Meetings: A Fair Exchange of Value
We all have a lot of meeting requests.
We want to meet customers, mentors, connections – however the diary seems constantly slammed to fit all these in. So, we often say ‘no’, or not get around to booking the more speculative ones.
Sometimes though, if we are the instigator of the meeting, we fail to secure meetings we really want because we haven’t been able to articulate a ‘fair exchange of value’ in order for the other person to prioritise the meeting.
What is a Fair Exchange of Value?
Imagine for a second, you are trying to sell to a new customer. You are bursting with ideas about how your company can make their organisation increase revenue, reduce risk, acquire new customers, cut costs, etc.
You approach your target and say:
‘Hey, I’d love to grab a coffee to connect’ - Or something similar and equally vague.
Soapbox: Now, I am going to sound harsh, the cost of coffee is approximately £2.50. The cost of your target’s time – will always be exponentially more than this.
So, the idea of a fair exchange of value is:
The value/insights I can share which will help you/your company vs 30 minutes of your time
Cost of coffee vs 30 minutes of your time
Now, if you know your target well and you have a relationship, often a coffee is fine – as they know the value they will get from your conversation – however – strangers will not know and less likely to say yes.

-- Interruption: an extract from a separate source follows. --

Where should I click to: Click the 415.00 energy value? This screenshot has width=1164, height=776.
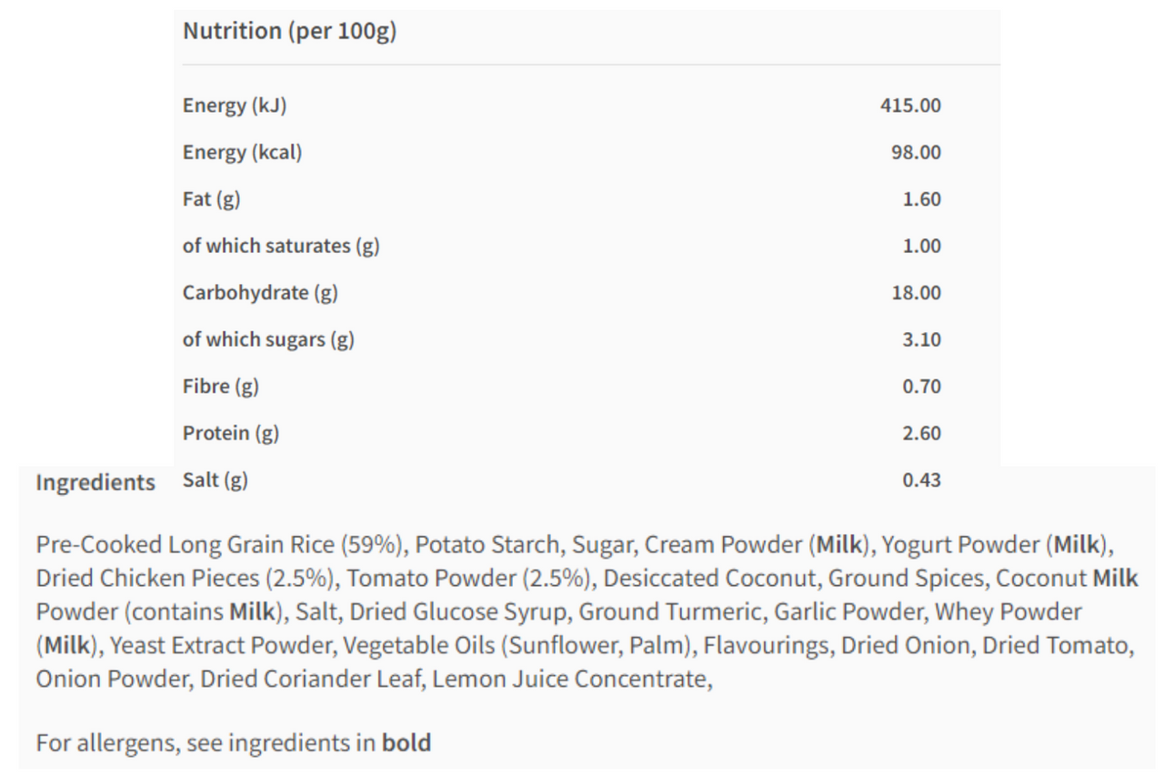pyautogui.click(x=910, y=106)
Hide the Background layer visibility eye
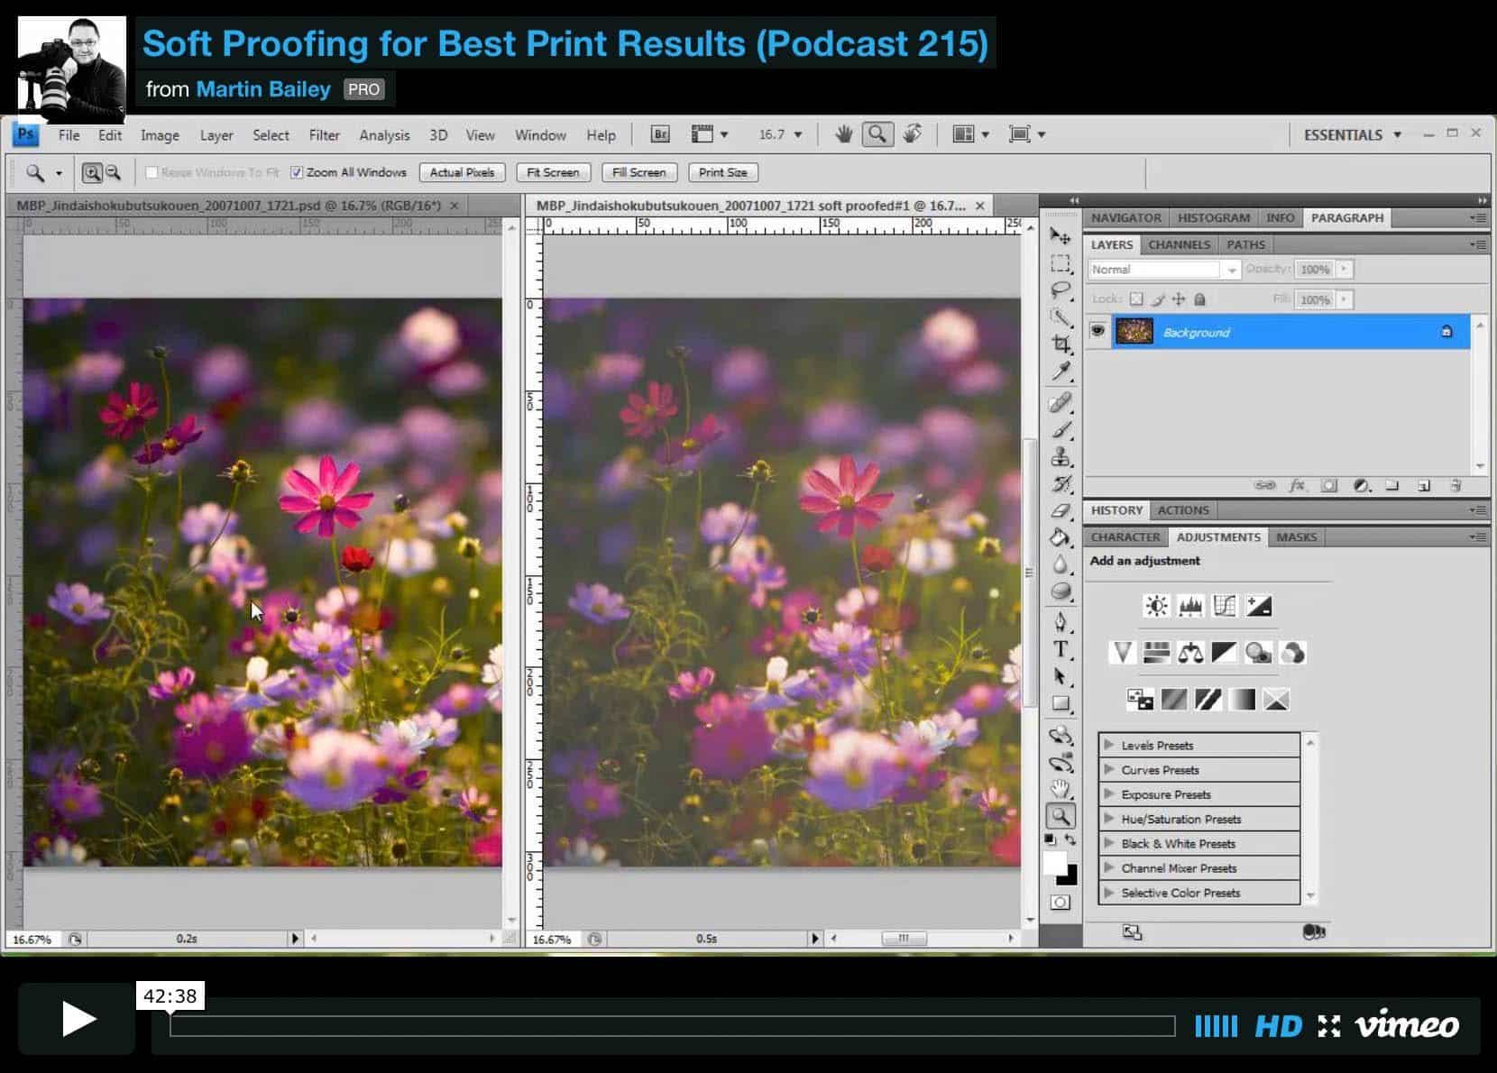The width and height of the screenshot is (1497, 1073). point(1097,332)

A fair exchange of value should apply to all meetings
This isn’t just a supplier / vendor rule – it should apply to all types of meetings – internal and external.
Typically, in the past we have policed internal meetings with a clear agenda and a brief in advance, but still often many meetings are unclear and without this information.
We still operate in the mode of ‘what do I need from this meeting’ – rather than – ‘how can I ensure everyone gets value from the meeting’.
Same principal for meetings with mentors, sponsors, and non-paid coaches. Whilst these people often are offering their time to give back and don’t expect anything for themselves from the meeting, having a clear agenda and knowing they will be able to help you gives them some indication of value to you/them.
Don’t Hold Back on Value
If you have some clear value to give, don’t hold back in sharing some of the information. There is nothing worse than a meeting invite which sounds like a chore or a game.
Hey Sam, if we meet on Tuesday, I can share insights which will send your company into the stratosphere! (And, if not, I’ll keep the info to myself)
Relationships are built on give and take. To make friends, build trust with colleagues and customers, often it’s much more about giving in the beginning.
Think about several ways you can give value to be top of mind, whilst building that new relationship.
Fair Exchange of Value Gives Everyone More Time
By having a clear agenda, which thinks about your audience plus your own needs, whilst sharing some insights in advance, ensures everyone understands the time commitment and returns involved.
Next time you reach out to someone on a whim, just think, ‘if I was them – what value would I be looking for’.
Unless they like Starbucks, I am certain it’s more than a coffee.